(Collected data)
*** Block opens ***
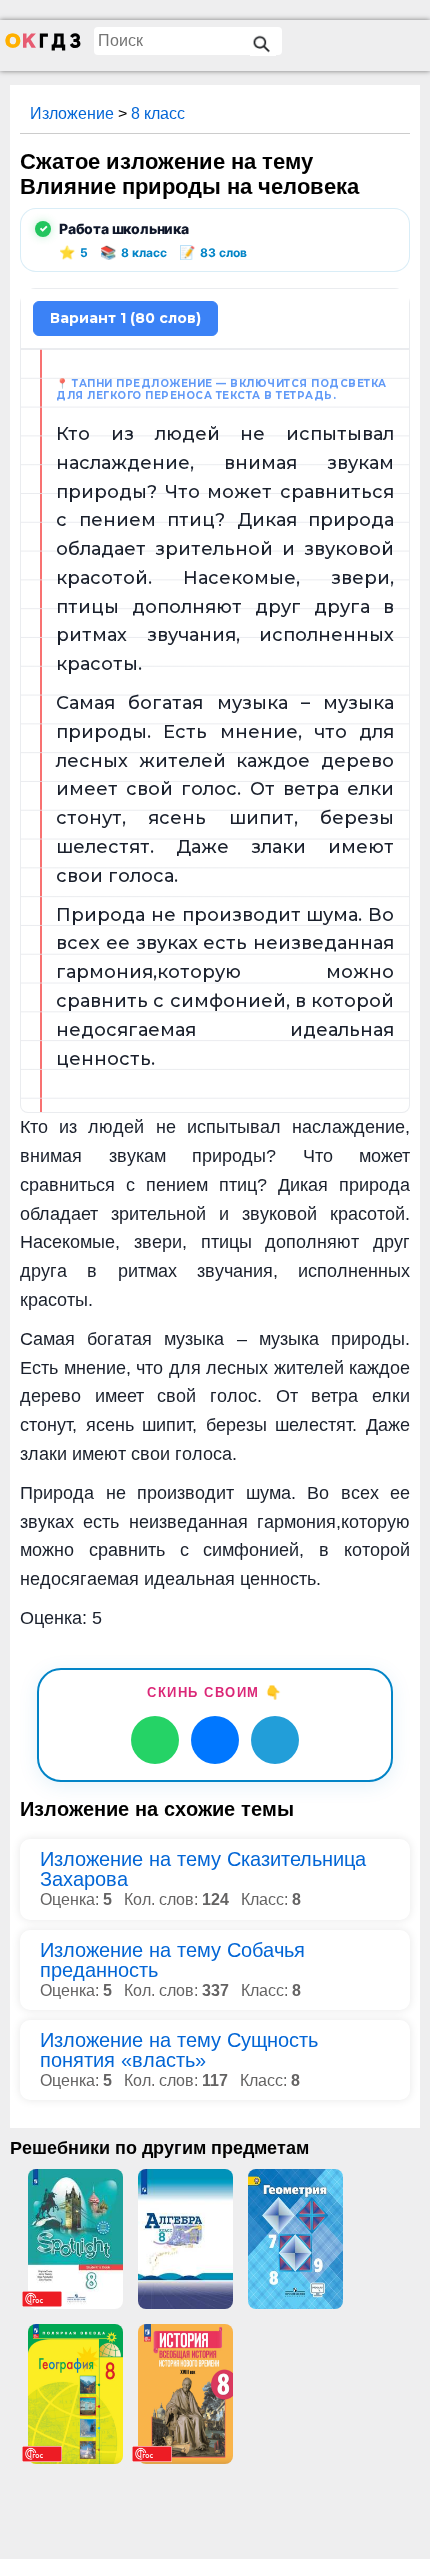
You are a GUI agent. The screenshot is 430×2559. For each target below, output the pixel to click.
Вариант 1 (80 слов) (125, 318)
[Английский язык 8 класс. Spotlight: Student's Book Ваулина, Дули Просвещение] (75, 2239)
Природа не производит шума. (209, 915)
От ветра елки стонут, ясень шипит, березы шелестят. (225, 818)
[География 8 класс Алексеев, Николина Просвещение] (75, 2394)
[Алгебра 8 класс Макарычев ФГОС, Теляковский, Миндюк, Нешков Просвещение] (185, 2239)
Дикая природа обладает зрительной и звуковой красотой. (225, 549)
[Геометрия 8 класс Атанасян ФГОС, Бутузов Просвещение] (295, 2239)
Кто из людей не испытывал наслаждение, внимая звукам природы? (225, 463)
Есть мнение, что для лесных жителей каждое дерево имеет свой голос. (225, 761)
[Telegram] (275, 1740)
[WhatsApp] (155, 1740)
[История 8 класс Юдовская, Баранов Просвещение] (185, 2394)
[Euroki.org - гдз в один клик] (43, 46)
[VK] (215, 1740)
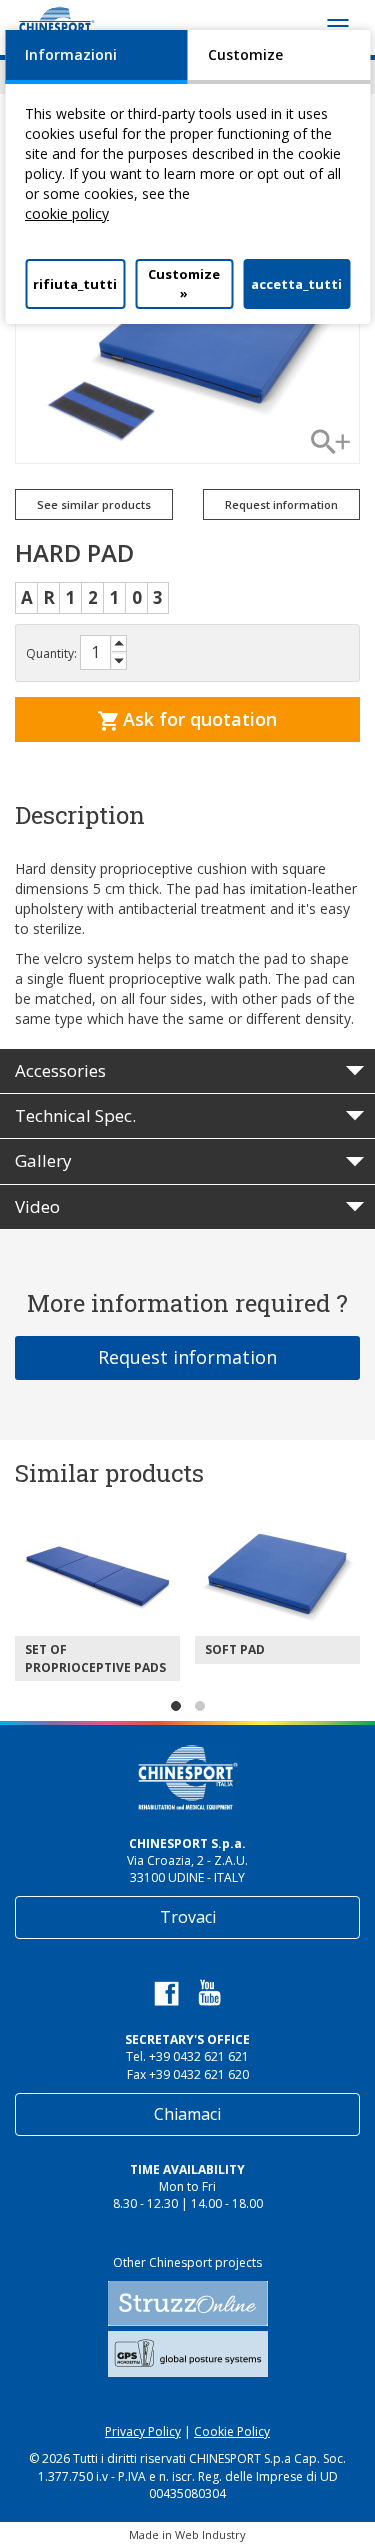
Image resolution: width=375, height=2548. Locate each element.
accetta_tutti (296, 284)
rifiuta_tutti (75, 284)
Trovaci (188, 1917)
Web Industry (210, 2534)
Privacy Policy (143, 2431)
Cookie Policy (232, 2431)
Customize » (184, 283)
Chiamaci (187, 2114)
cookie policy (67, 213)
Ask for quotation (197, 719)
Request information (187, 1357)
*** Block closes ***
**Work instructions:** In the records, locate each line holding the string "класс" and copy it.

**Response:**
[Английский язык 8 класс. Spotlight: Student's Book Ваулина, Дули Просвещение] (75, 2239)
[География 8 класс Алексеев, Николина Просвещение] (75, 2394)
[Алгебра 8 класс Макарычев ФГОС, Теляковский, Миндюк, Нешков Просвещение] (185, 2239)
[Геометрия 8 класс Атанасян ФГОС, Бутузов Просвещение] (295, 2239)
[История 8 класс Юдовская, Баранов Просвещение] (185, 2394)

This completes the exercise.